If a line includes "computer", copy it out of the entries.

Source records:
..........
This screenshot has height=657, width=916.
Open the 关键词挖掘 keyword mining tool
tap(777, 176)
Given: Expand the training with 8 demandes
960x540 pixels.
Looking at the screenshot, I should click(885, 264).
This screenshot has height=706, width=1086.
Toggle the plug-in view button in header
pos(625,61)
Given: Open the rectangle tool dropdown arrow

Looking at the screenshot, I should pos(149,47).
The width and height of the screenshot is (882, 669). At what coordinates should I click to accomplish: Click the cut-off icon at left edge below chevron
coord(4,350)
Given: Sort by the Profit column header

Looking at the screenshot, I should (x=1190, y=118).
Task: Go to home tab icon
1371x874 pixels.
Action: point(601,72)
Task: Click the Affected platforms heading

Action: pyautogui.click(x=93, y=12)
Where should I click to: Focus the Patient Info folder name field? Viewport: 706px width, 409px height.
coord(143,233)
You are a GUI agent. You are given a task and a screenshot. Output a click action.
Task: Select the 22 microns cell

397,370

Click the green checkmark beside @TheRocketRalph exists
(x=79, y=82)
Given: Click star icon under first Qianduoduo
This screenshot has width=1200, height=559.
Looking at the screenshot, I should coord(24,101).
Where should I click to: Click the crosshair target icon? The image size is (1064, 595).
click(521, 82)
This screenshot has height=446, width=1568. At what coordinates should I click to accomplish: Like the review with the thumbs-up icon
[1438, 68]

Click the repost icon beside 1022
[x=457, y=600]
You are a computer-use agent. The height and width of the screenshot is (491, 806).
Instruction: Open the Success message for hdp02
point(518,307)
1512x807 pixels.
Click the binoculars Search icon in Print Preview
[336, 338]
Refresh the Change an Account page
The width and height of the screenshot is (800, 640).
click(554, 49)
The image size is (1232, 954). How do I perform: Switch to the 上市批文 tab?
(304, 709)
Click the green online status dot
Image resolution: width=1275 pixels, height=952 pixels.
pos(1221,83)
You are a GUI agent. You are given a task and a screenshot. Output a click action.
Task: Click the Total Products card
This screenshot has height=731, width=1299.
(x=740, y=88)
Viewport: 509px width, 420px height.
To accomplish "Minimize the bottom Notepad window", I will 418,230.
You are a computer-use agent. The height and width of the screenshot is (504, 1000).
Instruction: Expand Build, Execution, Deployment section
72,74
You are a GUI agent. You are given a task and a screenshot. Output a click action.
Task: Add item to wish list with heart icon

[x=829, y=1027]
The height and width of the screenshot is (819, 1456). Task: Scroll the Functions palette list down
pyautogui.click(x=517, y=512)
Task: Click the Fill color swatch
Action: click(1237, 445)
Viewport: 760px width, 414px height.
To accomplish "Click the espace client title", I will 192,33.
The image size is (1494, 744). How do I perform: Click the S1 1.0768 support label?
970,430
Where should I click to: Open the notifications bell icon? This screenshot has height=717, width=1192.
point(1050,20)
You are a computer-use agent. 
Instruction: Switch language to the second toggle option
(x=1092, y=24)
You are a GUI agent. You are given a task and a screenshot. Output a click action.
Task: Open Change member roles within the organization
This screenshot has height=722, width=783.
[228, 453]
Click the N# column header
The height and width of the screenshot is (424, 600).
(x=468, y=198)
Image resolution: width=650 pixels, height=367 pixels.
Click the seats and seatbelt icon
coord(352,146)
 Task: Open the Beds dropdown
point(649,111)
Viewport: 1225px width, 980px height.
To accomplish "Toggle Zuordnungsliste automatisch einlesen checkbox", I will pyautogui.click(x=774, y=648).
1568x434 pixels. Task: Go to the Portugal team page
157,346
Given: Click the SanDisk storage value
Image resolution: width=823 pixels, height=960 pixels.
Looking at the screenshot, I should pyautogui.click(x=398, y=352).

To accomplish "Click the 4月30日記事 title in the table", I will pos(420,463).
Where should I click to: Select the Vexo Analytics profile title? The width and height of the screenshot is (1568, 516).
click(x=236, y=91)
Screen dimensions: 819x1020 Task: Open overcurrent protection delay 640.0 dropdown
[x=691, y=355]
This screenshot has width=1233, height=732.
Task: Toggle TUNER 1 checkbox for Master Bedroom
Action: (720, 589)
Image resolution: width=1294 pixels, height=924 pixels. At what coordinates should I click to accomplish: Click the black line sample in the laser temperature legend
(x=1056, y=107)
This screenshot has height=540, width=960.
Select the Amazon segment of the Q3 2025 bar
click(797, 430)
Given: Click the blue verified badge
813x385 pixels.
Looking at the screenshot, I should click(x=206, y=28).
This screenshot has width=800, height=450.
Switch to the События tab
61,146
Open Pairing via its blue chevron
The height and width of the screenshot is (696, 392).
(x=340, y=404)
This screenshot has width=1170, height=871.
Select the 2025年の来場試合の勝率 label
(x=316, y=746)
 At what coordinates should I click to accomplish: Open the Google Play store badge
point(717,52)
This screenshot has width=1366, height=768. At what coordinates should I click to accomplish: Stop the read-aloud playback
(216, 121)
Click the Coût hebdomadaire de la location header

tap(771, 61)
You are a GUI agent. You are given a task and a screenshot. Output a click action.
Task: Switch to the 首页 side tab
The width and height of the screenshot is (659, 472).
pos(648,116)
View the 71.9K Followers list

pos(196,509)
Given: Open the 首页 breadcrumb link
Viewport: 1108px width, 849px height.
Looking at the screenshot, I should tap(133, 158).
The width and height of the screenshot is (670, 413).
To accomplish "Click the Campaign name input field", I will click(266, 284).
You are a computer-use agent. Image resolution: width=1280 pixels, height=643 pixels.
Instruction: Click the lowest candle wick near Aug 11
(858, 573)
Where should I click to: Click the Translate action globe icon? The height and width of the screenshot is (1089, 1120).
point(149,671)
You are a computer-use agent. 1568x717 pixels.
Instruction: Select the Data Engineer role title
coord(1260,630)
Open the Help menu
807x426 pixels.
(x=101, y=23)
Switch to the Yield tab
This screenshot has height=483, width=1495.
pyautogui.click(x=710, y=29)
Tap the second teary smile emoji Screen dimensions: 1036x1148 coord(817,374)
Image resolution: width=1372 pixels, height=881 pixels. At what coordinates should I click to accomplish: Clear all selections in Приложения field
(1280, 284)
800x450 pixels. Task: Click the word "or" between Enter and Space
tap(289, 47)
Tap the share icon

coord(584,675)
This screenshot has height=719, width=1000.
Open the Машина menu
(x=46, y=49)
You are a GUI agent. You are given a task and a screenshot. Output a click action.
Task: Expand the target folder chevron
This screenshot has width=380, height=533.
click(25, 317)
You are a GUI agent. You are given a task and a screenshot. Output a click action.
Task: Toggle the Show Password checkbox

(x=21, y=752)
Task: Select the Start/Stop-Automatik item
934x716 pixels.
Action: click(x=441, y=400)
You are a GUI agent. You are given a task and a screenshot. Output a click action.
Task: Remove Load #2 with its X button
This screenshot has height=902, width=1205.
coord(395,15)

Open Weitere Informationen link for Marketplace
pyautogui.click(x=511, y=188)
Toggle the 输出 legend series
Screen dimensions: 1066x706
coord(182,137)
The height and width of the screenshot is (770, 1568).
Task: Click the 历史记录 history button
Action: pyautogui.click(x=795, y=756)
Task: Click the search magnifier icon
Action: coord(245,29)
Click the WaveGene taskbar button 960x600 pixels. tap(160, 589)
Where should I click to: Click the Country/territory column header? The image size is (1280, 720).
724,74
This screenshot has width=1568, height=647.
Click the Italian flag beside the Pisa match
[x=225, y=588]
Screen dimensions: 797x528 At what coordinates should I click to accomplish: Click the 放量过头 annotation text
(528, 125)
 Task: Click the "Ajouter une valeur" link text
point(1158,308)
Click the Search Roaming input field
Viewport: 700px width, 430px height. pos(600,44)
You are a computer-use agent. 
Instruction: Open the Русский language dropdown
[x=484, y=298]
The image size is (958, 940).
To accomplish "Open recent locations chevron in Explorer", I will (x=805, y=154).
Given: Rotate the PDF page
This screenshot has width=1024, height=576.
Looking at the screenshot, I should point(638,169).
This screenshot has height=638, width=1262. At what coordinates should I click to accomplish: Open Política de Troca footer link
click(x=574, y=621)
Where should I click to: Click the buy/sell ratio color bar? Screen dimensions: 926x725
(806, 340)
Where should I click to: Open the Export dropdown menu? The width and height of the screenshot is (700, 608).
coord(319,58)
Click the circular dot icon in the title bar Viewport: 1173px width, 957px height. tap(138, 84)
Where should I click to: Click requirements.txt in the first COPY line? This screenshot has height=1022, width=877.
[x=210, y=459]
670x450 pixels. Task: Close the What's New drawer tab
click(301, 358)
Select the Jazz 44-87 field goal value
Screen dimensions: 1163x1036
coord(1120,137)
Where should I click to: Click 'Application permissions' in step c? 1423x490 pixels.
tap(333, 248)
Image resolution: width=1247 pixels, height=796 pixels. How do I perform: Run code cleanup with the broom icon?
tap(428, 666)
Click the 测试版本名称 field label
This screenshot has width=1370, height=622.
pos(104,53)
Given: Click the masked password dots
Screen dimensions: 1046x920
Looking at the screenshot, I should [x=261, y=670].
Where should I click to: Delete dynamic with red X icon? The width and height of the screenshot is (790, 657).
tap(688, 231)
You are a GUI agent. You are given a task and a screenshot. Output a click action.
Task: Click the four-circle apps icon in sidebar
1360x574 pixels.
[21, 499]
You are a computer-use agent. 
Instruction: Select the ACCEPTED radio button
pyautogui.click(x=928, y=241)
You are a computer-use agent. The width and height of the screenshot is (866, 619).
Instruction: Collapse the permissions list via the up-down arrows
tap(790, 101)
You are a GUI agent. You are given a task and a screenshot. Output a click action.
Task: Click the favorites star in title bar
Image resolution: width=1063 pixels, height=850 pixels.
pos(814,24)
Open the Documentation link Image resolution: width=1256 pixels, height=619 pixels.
..........
Response to the task:
You are a computer-use agent. The height and width of the screenshot is (491, 806).
You are a computer-use agent. The height and width of the screenshot is (504, 1000).
You are a computer-use agent. 
You are a computer-use agent. Image resolution: width=1280 pixels, height=643 pixels.
You are a computer-use agent. 1568x717 pixels.
You are a computer-use agent. 
You are a computer-use agent. 
You are a computer-use agent. The width and height of the screenshot is (866, 619).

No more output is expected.